Dorian Gangloff BASc PhD

Associate Professor

Tutorial Fellow, Balliol College

Royal Society University Research Fellow

COLLEGE: Balliol College

Biography

Dorian Gangloff is an Engineering Physics graduate from the University of British Columbia (BASc 2010). In 2016, he received a PhD in Physics from the Massachusetts Institute of Technology, with a focus on Atomic and Optical Physics. As a graduate student, he and colleagues demonstrated the first-ever use of an optical lattice combined with an atomic trapped-ion crystal as a simulator of nanofrictional processes, work which earned him a Junior Research Fellowship at St John’s College, Cambridge, in 2017. There, he has worked at the Cavendish Laboratory on coherent interfaces between solid-state qubits and easily transmissible photonic states. These are foundational components of quantum networking technologies and offer the opportunity to investigate fundamental quantum optical phenomena.

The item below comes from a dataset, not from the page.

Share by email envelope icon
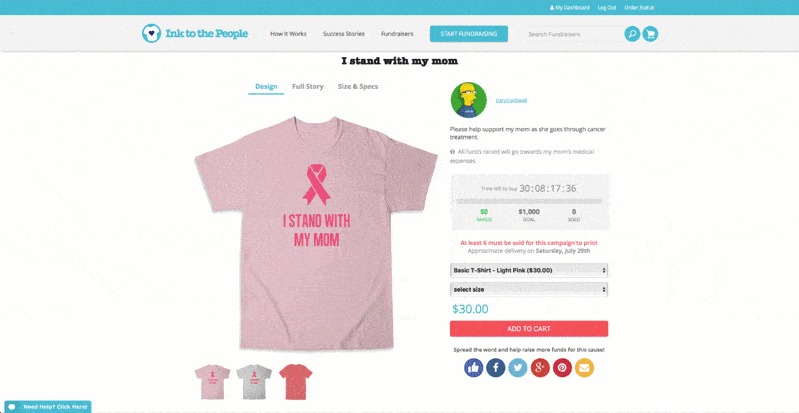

His recent work on all-optical control of two leading solid-state platforms – quantum dots and diamond colour centers – has had significant impact on spin-based quantum technologies and fundamental many-body physics. He was awarded a Royal Society University Research Fellowship in October 2021, and joined the Engineering Science department as an Associate Professor in January 2022.

Personal website

Research Interests

Dr Gangloff's general research interests are in the field of quantum science and engineering. In particular, he works on interfaces between spin and photonic quantum bits in solid-state systems, and on leveraging many-body phenomena in spin ensembles for quantum information tasks. In 2021, he was awarded a University Research Fellowship by the Royal Society to develop nuclear-spin-based quantum memories for optical quantum networks.

Research Groups

Current Projects

  • Quantum networks: memory unit with nuclear spins in quantum dots
  • Quantum optics: entangled states of light with solid-state spins
  • Quantum simulators: theory and applications of controlled many-body phases in spin ensembles
  • Quantum computers: Rydberg excitonics for computation and quantum nonlinear optics

DPhil Opportunities

Always looking for talented students and postdocs to join the team. Please contact me directly to discuss opportunities. Funded studentship opportunities.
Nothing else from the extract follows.